Leonotis's gaze hardened, mirroring the stubborn set of Low's jaw, though his was born of a different conviction. "And live with ourselves, knowing we left someone who helped us to face those brutes alone? That's not who we are, Low. That's not what a hero would do. It's not what Gethii would do."
He took a tentative, painful step towards the mountain path, wincing as his injured hands protested even that small movement. "I'm going."
Low watched him, her initial, justifiable anger warring with a grudging, infuriating respect for his unwavering, almost foolish sense of loyalty. She still felt a knot of bitter resentment towards Jacqueline's betrayal, but the raw, unwavering determination etched on Leonotis's young, dirt-smudged face chipped away at her resolve. He looked so small, so vulnerable with his bandaged hands, yet his spirit burned with a fierce, unyielding courage that shamed her own cynicism. He was right. Abandoning someone, even someone who had abandoned them, didn't feel right. It wasn't what she, deep down, wanted to be either.
With a heavy, exasperated sigh that seemed to carry all the weariness of her short, hard life, she pushed a stray, sweat-dampened lock of hair from her eyes. "Fine," she conceded, her voice still grudging, but the fight had gone out of it. "Fine! We go after the runaway princess. But don't expect me to hold her hand and sing campfire songs if she gets herself into more trouble.
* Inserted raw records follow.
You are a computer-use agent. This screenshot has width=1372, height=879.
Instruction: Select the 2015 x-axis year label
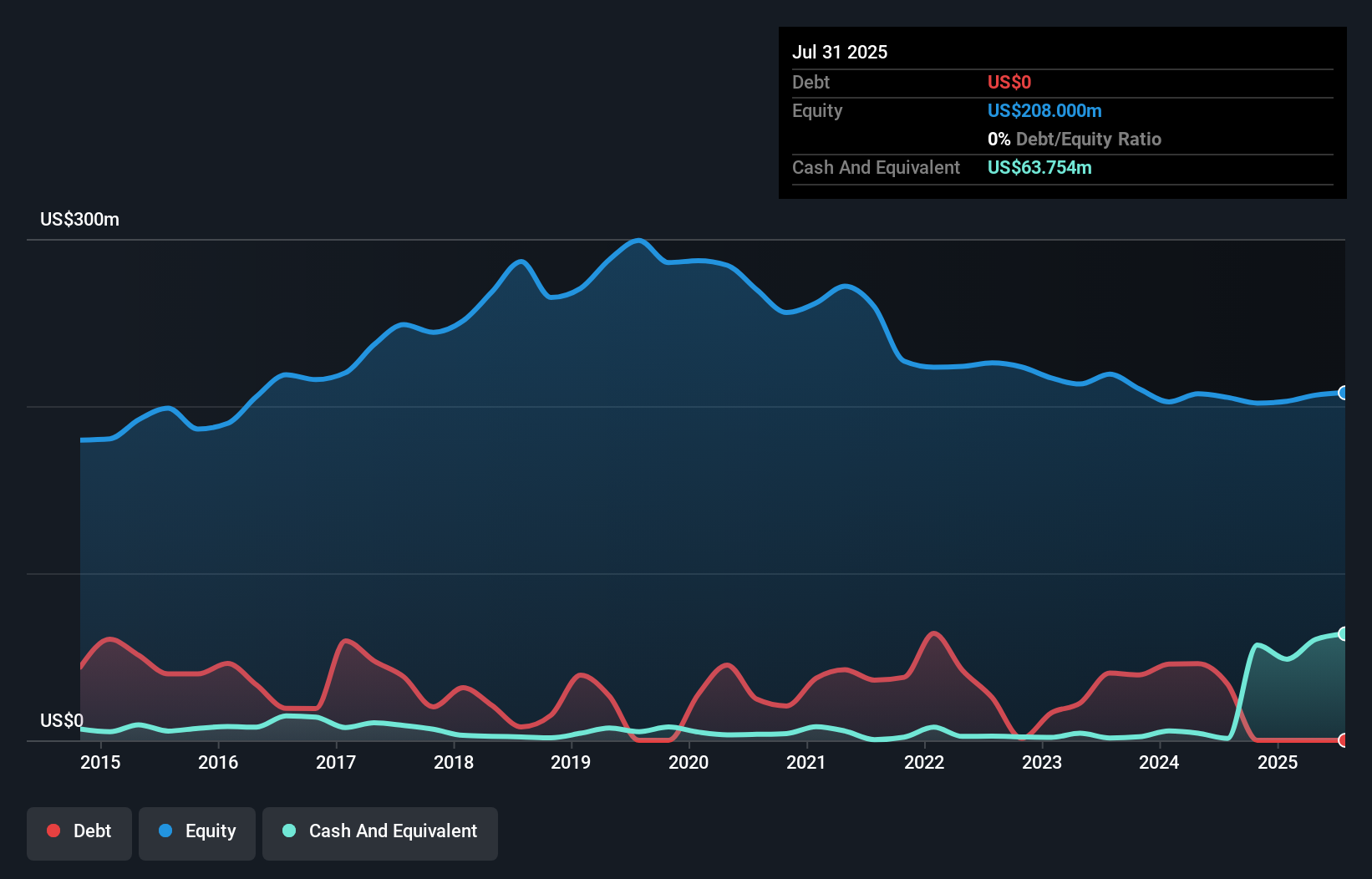point(100,762)
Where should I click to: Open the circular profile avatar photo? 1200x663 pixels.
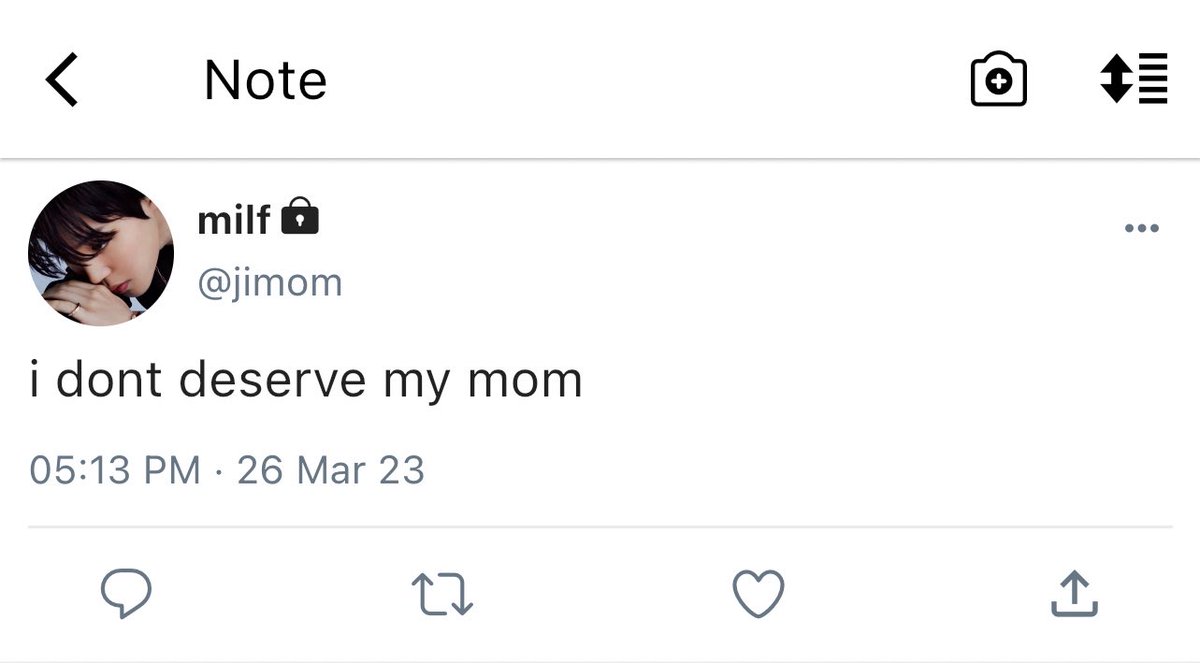pyautogui.click(x=101, y=253)
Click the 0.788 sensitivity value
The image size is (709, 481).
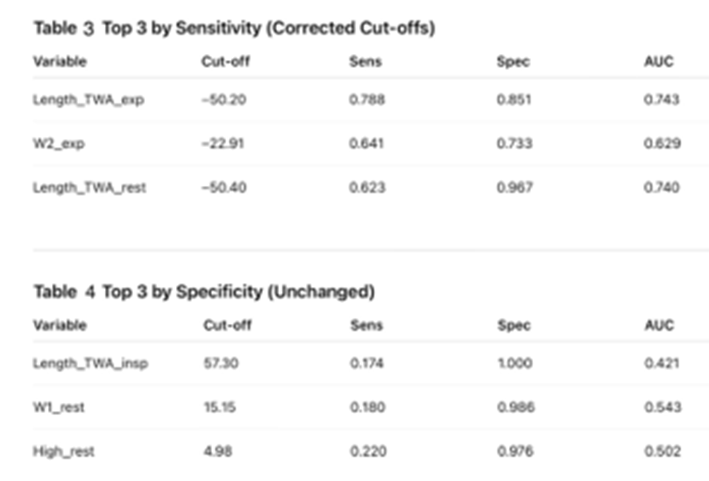pos(367,99)
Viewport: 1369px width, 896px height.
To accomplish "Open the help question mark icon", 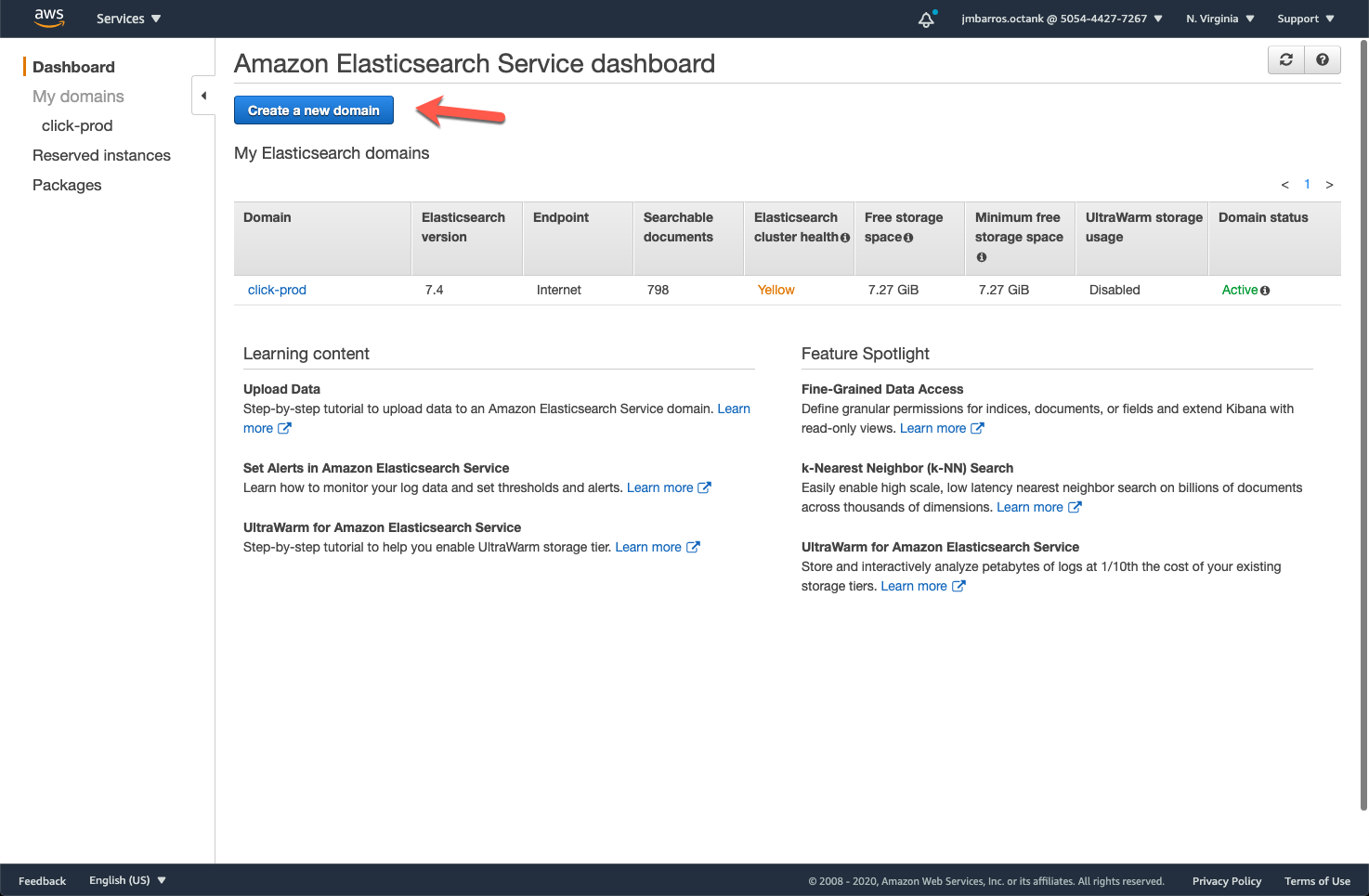I will (1323, 59).
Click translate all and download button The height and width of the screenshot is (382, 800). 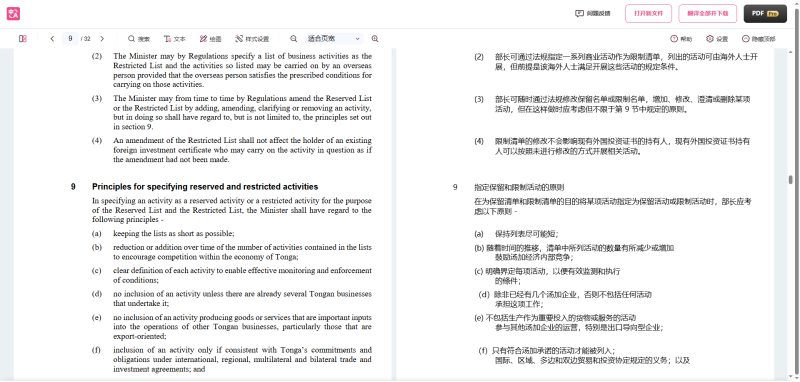(708, 14)
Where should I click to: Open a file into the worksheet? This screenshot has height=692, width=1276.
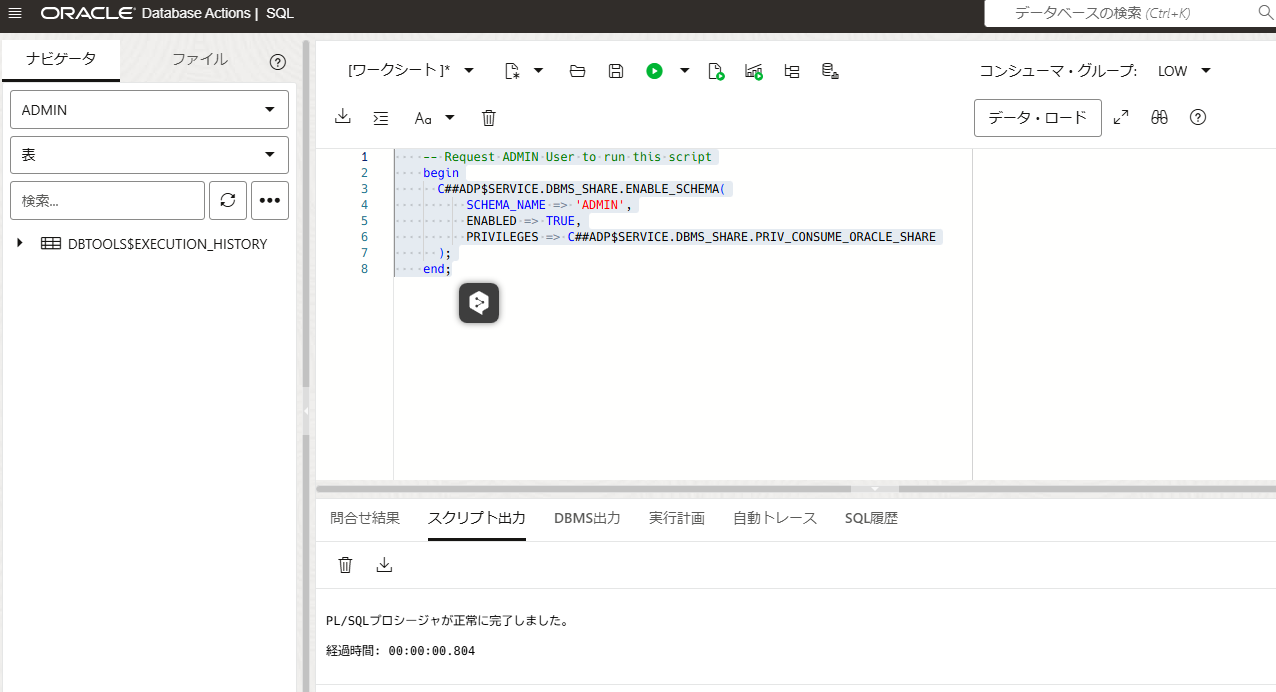pos(577,71)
And if those other two hunters are half as tough, or as ugly, as this oaf," she kicked Borin's unconscious form lightly, "we're probably walking into a death trap."
She glared up at the mist-shrouded, silent peaks, a deep sense of foreboding settling in her stomach like a cold stone. "Just… try not to get captured again, alright? My rock-throwing arm is getting tired."
Leonotis nodded, a flicker of profound relief and gratitude softening his determined eyes. "I won't. Thank you, Low. Really."
He started up the treacherous, upward-winding path, his steps uneven but resolute. Low hesitated for a moment longer, her gaze lingering on the unconscious bounty hunter, a silent, bitter promise of self-preservation warring with the undeniable, exasperating pull of their unlikely, hard-won fellowship.
With another sigh, heavier this time, she followed Leonotis, the rugged, unforgiving terrain leading them deeper into the looming, misty embrace of the Water Mountain, towards a destiny none of them could yet foresee.